= DOCUMENT EXTRACT =
Retail closures had created a once-in-a-generation opportunity for market growth and the continuation of horse racing despite lockdowns had Ladbrokes and Neds front and centre of that growth. Entain felt it was well positioned to capitalise on that sudden surge of customer engagement.

In mid-2022, Entain, then embarking on a bold expansion of its business in the United States and other international markets, confirmed in its six-monthly update that 14 per cent of its online net gaming revenue was being sourced out of Australia.

Since then, as the Australian wagering bubble burst, the Australian share of overall net gaming revenue has been on the decline. By mid-2023, it was 11 per cent, then 10 per cent in mid-2024. In the mid-2025 report published this week, Australia’s NGR share across Entain’s online business had dropped to 8 per cent of its global business.

 

Entain did not give that a precise Australian NGR number – the Australian business warranted only a couple of mentions in an hour-long investor update call on Tuesday.

The overall global online NGR was posted at £1.9 billion ($A3.93 billion).

Revenue by destination reported showed that for the six months up until June 30, revenue across Australia and New Zealand had fallen to £257.1 million ($A530 million), down £24.1 million ($A50 million) compared to the same period last year.

= EXERCISE BRIEF =
In the excerpt about Entain's revenue, what share of Entain's global online net gaming revenue came from Australia in the mid-2025 report?

= RECORDED DATA =
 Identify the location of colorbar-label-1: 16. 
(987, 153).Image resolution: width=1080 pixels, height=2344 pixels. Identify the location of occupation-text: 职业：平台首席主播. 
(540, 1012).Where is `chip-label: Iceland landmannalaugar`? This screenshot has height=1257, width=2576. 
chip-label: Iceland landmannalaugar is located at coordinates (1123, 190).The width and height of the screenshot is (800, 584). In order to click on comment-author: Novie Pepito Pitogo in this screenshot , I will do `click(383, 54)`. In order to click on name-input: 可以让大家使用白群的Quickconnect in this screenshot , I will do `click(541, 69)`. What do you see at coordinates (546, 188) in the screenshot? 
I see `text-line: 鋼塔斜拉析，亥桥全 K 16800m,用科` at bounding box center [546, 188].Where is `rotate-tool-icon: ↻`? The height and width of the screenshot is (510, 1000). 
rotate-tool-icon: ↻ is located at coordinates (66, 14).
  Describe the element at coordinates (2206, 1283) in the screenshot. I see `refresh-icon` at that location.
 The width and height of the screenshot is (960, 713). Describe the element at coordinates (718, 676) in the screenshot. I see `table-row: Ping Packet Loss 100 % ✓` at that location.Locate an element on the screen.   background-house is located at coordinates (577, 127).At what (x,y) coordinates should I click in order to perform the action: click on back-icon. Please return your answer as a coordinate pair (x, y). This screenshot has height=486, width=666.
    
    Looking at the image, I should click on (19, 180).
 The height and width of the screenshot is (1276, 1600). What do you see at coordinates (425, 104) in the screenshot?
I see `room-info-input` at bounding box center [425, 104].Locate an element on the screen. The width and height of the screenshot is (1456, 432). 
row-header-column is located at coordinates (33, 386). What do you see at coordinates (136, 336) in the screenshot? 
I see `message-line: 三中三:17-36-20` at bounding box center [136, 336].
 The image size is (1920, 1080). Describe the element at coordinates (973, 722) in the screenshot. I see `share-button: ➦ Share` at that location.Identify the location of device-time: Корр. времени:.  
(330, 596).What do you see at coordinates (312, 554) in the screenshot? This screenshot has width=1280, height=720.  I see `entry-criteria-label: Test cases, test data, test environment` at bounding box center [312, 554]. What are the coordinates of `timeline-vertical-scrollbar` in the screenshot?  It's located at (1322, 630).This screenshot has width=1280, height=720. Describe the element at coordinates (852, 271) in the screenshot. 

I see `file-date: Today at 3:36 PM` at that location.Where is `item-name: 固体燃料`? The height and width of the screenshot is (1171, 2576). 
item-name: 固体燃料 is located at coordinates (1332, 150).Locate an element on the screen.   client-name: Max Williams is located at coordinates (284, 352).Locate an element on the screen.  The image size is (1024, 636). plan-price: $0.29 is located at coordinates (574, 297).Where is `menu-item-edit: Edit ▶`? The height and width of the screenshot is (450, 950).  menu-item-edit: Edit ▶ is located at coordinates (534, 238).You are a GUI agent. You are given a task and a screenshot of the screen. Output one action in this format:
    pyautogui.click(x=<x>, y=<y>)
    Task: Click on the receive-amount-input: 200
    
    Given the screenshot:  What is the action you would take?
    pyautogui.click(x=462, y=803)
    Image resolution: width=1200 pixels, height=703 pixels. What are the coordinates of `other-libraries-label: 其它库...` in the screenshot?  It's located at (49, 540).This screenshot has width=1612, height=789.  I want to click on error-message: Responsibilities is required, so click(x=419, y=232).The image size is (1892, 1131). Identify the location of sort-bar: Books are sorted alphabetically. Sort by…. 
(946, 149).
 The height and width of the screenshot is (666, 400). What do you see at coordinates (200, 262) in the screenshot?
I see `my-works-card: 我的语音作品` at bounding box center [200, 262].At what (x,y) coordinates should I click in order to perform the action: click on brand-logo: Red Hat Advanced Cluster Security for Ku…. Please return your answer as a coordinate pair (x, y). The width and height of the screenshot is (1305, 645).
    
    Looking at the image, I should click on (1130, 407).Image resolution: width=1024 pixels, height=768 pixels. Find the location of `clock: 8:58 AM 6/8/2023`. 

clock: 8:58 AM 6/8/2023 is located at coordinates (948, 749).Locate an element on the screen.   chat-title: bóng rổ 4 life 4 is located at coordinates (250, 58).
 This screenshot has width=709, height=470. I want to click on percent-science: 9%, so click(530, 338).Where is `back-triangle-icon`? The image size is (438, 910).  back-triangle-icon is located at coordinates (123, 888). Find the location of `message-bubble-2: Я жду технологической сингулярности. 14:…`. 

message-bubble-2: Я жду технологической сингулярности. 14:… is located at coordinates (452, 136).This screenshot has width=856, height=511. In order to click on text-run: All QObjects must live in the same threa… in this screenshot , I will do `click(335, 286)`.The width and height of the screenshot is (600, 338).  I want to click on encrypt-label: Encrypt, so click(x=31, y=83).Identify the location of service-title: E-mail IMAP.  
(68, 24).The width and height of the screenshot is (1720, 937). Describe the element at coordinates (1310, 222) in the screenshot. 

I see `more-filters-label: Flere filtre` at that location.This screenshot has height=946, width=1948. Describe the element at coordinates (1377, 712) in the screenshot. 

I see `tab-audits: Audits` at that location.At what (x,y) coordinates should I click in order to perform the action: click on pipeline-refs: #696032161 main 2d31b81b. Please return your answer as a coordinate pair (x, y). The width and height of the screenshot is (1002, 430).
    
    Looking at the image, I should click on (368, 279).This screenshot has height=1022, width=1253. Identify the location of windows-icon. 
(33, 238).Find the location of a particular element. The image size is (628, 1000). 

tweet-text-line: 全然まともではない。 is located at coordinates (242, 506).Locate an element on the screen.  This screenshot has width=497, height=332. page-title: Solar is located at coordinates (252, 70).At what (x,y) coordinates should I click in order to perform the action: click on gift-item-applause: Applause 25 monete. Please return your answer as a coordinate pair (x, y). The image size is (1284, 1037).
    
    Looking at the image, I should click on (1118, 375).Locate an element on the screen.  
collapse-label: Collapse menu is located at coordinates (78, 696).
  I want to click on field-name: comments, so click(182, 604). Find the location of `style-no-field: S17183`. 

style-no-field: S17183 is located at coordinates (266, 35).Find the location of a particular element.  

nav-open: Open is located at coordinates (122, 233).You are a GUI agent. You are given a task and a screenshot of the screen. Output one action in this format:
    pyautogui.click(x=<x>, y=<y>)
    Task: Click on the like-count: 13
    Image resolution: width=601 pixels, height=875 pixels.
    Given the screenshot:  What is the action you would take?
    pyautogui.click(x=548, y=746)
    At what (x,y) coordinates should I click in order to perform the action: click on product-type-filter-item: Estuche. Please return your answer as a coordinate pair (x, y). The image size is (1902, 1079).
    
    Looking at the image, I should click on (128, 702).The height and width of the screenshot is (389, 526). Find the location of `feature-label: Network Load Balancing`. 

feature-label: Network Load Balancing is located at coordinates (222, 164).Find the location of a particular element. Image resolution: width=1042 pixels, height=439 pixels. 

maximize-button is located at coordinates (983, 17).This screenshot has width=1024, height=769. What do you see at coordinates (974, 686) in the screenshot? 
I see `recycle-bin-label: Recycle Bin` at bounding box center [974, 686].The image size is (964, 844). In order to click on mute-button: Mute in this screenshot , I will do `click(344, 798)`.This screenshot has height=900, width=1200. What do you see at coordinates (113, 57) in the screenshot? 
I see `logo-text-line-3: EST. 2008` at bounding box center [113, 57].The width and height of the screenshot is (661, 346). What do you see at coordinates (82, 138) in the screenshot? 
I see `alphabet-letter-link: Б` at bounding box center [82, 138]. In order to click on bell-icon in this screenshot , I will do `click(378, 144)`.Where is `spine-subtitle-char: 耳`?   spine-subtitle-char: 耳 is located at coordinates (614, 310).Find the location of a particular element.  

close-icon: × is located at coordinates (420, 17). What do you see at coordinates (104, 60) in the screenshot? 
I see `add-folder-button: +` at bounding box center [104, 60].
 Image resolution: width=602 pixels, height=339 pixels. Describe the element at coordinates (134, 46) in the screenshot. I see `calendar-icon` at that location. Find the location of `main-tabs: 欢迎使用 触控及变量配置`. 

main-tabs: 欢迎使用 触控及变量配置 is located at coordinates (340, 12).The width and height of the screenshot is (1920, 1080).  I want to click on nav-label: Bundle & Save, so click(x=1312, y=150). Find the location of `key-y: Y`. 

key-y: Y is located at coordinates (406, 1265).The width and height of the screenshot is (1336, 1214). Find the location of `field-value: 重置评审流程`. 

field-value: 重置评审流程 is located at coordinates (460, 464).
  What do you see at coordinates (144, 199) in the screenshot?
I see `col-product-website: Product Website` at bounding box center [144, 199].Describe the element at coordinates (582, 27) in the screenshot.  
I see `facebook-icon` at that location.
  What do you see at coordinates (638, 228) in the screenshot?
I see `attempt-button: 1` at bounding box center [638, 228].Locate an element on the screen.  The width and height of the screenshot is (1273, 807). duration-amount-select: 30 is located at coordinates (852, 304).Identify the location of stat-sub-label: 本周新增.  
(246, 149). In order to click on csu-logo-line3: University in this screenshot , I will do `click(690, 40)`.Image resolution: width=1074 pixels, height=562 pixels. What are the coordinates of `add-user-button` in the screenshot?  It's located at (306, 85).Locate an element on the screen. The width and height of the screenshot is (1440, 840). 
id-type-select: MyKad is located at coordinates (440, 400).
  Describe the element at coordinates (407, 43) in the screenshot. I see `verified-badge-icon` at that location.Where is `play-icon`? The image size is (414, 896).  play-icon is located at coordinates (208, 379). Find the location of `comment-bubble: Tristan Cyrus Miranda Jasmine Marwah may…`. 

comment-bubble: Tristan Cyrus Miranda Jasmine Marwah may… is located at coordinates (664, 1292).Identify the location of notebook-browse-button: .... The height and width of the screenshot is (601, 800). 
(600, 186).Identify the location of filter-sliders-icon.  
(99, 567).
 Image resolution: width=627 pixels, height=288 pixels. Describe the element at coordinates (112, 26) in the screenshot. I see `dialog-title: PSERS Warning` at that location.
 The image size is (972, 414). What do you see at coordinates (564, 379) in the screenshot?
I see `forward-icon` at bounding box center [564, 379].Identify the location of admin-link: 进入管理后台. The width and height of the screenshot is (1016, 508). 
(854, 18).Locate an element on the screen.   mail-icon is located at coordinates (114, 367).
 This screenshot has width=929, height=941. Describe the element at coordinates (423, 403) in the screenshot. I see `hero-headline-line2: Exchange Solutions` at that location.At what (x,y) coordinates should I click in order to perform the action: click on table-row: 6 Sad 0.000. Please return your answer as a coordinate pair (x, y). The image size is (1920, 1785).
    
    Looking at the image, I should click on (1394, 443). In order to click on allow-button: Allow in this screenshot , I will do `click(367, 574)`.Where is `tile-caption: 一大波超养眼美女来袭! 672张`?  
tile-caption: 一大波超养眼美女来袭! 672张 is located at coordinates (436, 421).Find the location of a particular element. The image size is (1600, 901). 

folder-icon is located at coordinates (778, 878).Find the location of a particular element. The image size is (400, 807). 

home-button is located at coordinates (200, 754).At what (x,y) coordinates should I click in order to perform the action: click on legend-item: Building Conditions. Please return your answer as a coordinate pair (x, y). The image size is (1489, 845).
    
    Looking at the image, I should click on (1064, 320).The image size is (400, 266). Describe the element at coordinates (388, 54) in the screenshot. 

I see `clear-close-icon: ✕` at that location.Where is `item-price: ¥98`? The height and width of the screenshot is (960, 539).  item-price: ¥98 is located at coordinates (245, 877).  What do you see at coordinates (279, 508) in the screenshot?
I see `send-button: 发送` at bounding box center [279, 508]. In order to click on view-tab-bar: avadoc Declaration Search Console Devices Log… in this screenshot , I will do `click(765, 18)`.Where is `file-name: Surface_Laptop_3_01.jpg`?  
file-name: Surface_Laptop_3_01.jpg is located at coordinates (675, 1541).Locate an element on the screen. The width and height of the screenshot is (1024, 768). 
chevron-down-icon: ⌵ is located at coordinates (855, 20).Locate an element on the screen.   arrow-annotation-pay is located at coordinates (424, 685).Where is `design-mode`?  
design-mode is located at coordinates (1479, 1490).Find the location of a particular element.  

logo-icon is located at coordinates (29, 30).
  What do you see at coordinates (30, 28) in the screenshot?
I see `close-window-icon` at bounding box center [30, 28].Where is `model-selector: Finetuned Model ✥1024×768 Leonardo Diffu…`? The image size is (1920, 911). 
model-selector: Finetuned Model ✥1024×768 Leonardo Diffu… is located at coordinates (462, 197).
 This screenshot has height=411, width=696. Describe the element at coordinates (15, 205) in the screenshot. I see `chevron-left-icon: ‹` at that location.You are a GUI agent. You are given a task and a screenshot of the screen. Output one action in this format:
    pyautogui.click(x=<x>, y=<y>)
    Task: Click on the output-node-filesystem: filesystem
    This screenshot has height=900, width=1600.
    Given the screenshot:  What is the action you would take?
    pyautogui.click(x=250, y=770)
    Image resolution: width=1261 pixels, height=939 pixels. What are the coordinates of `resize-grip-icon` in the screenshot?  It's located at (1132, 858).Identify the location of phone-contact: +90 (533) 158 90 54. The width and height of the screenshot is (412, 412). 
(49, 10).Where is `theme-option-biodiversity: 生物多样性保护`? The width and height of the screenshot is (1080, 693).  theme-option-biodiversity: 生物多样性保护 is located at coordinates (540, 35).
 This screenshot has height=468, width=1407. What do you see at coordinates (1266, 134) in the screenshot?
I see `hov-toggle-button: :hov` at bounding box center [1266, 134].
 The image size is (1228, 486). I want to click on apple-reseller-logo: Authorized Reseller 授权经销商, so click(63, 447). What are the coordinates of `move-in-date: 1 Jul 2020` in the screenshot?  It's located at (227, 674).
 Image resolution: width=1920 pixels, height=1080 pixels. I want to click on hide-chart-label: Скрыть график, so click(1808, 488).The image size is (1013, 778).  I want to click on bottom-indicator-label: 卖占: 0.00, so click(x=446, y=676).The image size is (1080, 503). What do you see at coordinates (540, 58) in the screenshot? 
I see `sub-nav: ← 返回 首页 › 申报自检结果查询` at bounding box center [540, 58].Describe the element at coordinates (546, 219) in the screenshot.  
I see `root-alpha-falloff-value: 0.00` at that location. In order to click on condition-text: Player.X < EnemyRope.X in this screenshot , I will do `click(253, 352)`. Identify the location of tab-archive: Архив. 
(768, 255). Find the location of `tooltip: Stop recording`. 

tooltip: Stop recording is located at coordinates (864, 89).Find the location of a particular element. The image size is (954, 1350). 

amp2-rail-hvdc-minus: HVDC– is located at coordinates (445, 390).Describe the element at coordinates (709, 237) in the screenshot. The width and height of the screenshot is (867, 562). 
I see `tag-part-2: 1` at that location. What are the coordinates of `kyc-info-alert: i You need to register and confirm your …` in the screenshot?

= TASK ANSWER =
8 percent